[Task directions] Copy the listing below verbatim, reproducing every line without changes.

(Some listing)
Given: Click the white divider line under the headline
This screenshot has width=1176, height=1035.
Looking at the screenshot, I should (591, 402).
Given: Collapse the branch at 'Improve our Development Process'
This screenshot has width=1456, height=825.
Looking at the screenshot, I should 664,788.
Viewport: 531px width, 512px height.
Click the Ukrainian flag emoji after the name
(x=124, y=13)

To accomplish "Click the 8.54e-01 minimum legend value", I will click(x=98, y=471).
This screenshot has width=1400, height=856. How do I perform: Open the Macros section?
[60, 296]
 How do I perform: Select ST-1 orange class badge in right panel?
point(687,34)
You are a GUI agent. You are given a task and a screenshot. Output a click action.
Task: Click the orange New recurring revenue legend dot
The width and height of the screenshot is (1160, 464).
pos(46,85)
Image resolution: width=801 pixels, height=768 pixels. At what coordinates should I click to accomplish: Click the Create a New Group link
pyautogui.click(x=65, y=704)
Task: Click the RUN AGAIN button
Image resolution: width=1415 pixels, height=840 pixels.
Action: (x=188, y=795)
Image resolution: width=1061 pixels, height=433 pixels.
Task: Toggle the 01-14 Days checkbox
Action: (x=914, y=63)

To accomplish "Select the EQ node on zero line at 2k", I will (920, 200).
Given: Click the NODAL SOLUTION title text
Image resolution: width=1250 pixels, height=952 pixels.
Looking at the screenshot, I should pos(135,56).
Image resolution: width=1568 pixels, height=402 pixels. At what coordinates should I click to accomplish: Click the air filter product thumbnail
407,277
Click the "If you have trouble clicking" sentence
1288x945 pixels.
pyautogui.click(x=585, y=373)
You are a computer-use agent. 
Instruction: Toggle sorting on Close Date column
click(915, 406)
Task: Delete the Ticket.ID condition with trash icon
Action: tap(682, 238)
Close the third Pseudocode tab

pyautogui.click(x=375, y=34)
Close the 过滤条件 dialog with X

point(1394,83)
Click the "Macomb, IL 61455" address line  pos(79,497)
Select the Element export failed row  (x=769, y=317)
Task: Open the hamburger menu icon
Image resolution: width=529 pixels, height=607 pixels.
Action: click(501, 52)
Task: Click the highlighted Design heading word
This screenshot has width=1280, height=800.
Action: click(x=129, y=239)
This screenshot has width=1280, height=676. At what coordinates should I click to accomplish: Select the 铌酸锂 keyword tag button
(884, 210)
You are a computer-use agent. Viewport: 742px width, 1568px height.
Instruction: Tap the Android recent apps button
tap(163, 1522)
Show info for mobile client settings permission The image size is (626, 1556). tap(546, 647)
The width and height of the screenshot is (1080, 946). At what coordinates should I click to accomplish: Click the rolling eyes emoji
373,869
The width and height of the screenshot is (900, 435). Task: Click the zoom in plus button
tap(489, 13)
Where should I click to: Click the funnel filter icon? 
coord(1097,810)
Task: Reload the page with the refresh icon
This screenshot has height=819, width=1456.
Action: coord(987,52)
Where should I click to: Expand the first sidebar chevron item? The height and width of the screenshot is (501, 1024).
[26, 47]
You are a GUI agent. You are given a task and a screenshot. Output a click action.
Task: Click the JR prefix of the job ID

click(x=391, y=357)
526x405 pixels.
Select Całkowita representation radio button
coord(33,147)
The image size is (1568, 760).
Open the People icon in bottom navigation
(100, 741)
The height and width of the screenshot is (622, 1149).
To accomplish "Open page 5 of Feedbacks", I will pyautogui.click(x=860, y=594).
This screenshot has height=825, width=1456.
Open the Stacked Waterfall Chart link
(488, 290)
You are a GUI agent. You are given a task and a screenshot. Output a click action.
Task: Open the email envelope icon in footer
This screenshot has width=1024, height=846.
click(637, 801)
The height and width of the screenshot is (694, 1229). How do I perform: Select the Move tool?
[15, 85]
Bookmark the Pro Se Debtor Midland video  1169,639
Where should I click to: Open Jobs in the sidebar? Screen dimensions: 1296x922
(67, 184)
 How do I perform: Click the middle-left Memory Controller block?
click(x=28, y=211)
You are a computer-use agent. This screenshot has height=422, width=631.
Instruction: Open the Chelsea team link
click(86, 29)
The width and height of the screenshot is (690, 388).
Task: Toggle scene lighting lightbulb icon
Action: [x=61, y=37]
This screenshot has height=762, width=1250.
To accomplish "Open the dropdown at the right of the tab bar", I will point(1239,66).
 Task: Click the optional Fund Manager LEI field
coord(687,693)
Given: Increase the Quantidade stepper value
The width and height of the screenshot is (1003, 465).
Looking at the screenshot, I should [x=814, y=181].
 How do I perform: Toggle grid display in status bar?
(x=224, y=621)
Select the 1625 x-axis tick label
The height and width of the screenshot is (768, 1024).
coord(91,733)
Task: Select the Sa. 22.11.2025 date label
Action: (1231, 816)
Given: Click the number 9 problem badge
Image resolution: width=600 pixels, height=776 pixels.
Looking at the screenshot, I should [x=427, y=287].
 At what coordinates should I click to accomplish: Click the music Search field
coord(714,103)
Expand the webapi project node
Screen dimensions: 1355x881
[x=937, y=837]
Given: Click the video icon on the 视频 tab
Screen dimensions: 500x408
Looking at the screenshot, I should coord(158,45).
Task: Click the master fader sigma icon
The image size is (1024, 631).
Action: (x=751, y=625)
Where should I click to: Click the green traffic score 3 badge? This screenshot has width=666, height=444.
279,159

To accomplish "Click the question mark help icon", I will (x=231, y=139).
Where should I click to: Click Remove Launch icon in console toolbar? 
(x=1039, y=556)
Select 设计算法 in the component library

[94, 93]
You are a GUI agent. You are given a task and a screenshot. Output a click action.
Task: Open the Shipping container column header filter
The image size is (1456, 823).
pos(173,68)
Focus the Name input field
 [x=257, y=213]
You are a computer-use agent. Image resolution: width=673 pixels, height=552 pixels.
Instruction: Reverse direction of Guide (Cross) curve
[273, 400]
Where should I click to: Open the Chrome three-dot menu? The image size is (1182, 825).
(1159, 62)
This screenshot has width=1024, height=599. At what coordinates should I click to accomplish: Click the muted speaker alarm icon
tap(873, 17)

[Correct output]
Given: Click the white divider line under the headline
This screenshot has width=1176, height=1035.
Looking at the screenshot, I should (591, 402).
Given: Collapse the branch at 'Improve our Development Process'
This screenshot has width=1456, height=825.
Looking at the screenshot, I should 664,788.
Viewport: 531px width, 512px height.
Click the Ukrainian flag emoji after the name
(x=124, y=13)

To accomplish "Click the 8.54e-01 minimum legend value", I will click(x=98, y=471).
This screenshot has width=1400, height=856. How do I perform: Open the Macros section?
[60, 296]
 How do I perform: Select ST-1 orange class badge in right panel?
point(687,34)
You are a GUI agent. You are given a task and a screenshot. Output a click action.
Task: Click the orange New recurring revenue legend dot
The width and height of the screenshot is (1160, 464).
pos(46,85)
Image resolution: width=801 pixels, height=768 pixels. At what coordinates should I click to accomplish: Click the Create a New Group link
pyautogui.click(x=65, y=704)
Task: Click the RUN AGAIN button
Image resolution: width=1415 pixels, height=840 pixels.
Action: (x=188, y=795)
Image resolution: width=1061 pixels, height=433 pixels.
Task: Toggle the 01-14 Days checkbox
Action: (x=914, y=63)

To accomplish "Select the EQ node on zero line at 2k", I will (920, 200).
Given: Click the NODAL SOLUTION title text
Image resolution: width=1250 pixels, height=952 pixels.
Looking at the screenshot, I should pos(135,56).
Image resolution: width=1568 pixels, height=402 pixels. At what coordinates should I click to accomplish: Click the air filter product thumbnail
407,277
Click the "If you have trouble clicking" sentence
1288x945 pixels.
pyautogui.click(x=585, y=373)
You are a computer-use agent. 
Instruction: Toggle sorting on Close Date column
click(915, 406)
Task: Delete the Ticket.ID condition with trash icon
Action: tap(682, 238)
Close the third Pseudocode tab

pyautogui.click(x=375, y=34)
Close the 过滤条件 dialog with X

point(1394,83)
Click the "Macomb, IL 61455" address line  pos(79,497)
Select the Element export failed row  (x=769, y=317)
Task: Open the hamburger menu icon
Image resolution: width=529 pixels, height=607 pixels.
Action: click(501, 52)
Task: Click the highlighted Design heading word
This screenshot has width=1280, height=800.
Action: click(x=129, y=239)
This screenshot has width=1280, height=676. At what coordinates should I click to accomplish: Select the 铌酸锂 keyword tag button
(884, 210)
You are a computer-use agent. Viewport: 742px width, 1568px height.
Instruction: Tap the Android recent apps button
tap(163, 1522)
Show info for mobile client settings permission The image size is (626, 1556). tap(546, 647)
The width and height of the screenshot is (1080, 946). At what coordinates should I click to accomplish: Click the rolling eyes emoji
373,869
The width and height of the screenshot is (900, 435). Task: Click the zoom in plus button
tap(489, 13)
Where should I click to: Click the funnel filter icon? 
coord(1097,810)
Task: Reload the page with the refresh icon
This screenshot has height=819, width=1456.
Action: coord(987,52)
Where should I click to: Expand the first sidebar chevron item? The height and width of the screenshot is (501, 1024).
[26, 47]
You are a GUI agent. You are given a task and a screenshot. Output a click action.
Task: Click the JR prefix of the job ID

click(x=391, y=357)
526x405 pixels.
Select Całkowita representation radio button
coord(33,147)
The image size is (1568, 760).
Open the People icon in bottom navigation
(100, 741)
The height and width of the screenshot is (622, 1149).
To accomplish "Open page 5 of Feedbacks", I will pyautogui.click(x=860, y=594).
This screenshot has height=825, width=1456.
Open the Stacked Waterfall Chart link
(488, 290)
You are a GUI agent. You are given a task and a screenshot. Output a click action.
Task: Open the email envelope icon in footer
This screenshot has width=1024, height=846.
click(637, 801)
The height and width of the screenshot is (694, 1229). How do I perform: Select the Move tool?
[15, 85]
Bookmark the Pro Se Debtor Midland video  1169,639
Where should I click to: Open Jobs in the sidebar? Screen dimensions: 1296x922
(67, 184)
 How do I perform: Click the middle-left Memory Controller block?
click(x=28, y=211)
You are a computer-use agent. This screenshot has height=422, width=631.
Instruction: Open the Chelsea team link
click(86, 29)
The width and height of the screenshot is (690, 388).
Task: Toggle scene lighting lightbulb icon
Action: [x=61, y=37]
This screenshot has height=762, width=1250.
To accomplish "Open the dropdown at the right of the tab bar", I will point(1239,66).
 Task: Click the optional Fund Manager LEI field
coord(687,693)
Given: Increase the Quantidade stepper value
The width and height of the screenshot is (1003, 465).
Looking at the screenshot, I should [x=814, y=181].
 How do I perform: Toggle grid display in status bar?
(x=224, y=621)
Select the 1625 x-axis tick label
The height and width of the screenshot is (768, 1024).
coord(91,733)
Task: Select the Sa. 22.11.2025 date label
Action: (1231, 816)
Given: Click the number 9 problem badge
Image resolution: width=600 pixels, height=776 pixels.
Looking at the screenshot, I should [x=427, y=287].
 At what coordinates should I click to accomplish: Click the music Search field
coord(714,103)
Expand the webapi project node
Screen dimensions: 1355x881
[x=937, y=837]
Given: Click the video icon on the 视频 tab
Screen dimensions: 500x408
Looking at the screenshot, I should coord(158,45).
Task: Click the master fader sigma icon
The image size is (1024, 631).
Action: (x=751, y=625)
Where should I click to: Click the green traffic score 3 badge? This screenshot has width=666, height=444.
279,159

To accomplish "Click the question mark help icon", I will (x=231, y=139).
Where should I click to: Click Remove Launch icon in console toolbar? 
(x=1039, y=556)
Select 设计算法 in the component library

[94, 93]
You are a GUI agent. You are given a task and a screenshot. Output a click action.
Task: Open the Shipping container column header filter
The image size is (1456, 823).
pos(173,68)
Focus the Name input field
 [x=257, y=213]
You are a computer-use agent. Image resolution: width=673 pixels, height=552 pixels.
Instruction: Reverse direction of Guide (Cross) curve
[273, 400]
Where should I click to: Open the Chrome three-dot menu? The image size is (1182, 825).
(1159, 62)
This screenshot has width=1024, height=599. At what coordinates should I click to accomplish: Click the muted speaker alarm icon
tap(873, 17)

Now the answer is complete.